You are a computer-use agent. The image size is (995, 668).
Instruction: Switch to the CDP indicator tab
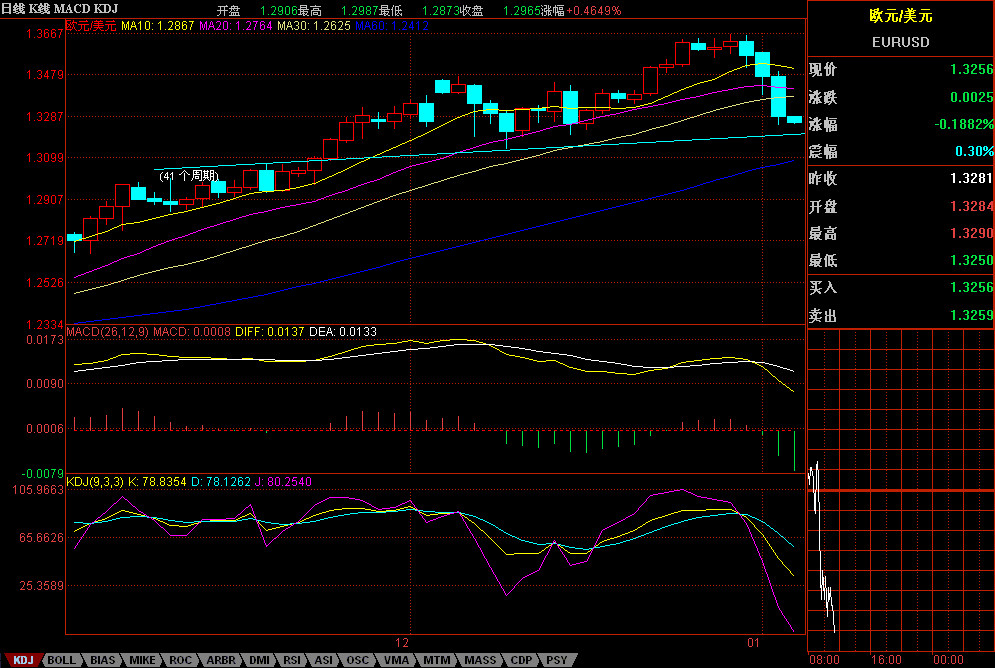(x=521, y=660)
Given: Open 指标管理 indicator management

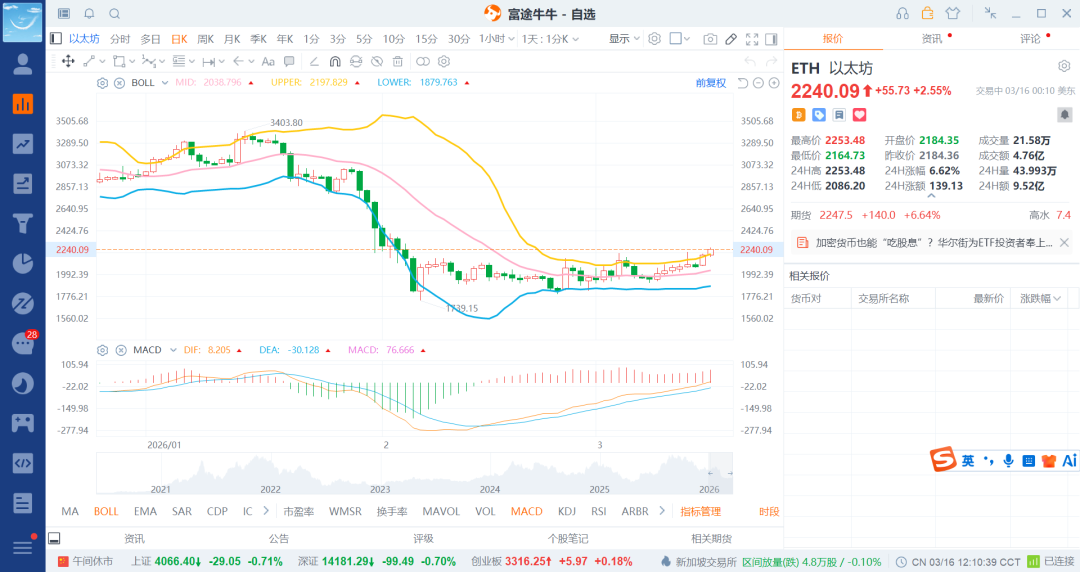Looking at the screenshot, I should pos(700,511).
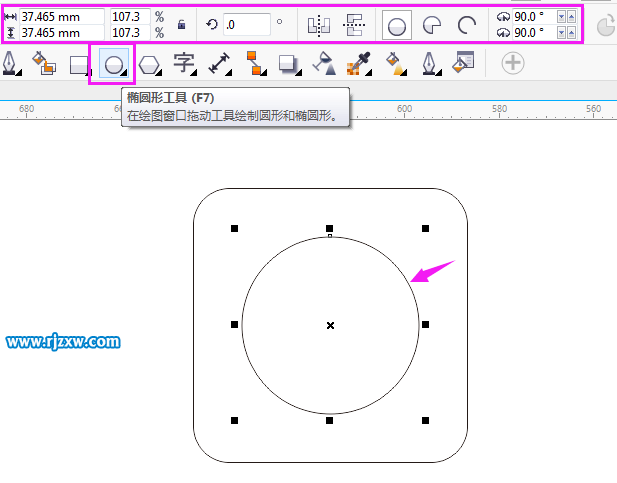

========================================

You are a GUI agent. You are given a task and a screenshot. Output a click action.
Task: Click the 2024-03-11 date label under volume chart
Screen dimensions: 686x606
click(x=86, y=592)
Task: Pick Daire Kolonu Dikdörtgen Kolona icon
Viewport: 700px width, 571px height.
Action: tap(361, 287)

========================================

**Directions for this task:** Read through the data and copy every line where "agent" shows up.

**Answer:**
You are a computer-use agent. The image size is (995, 668).
You are a GUI agent. You are given a task and a screenshot. Output a click action.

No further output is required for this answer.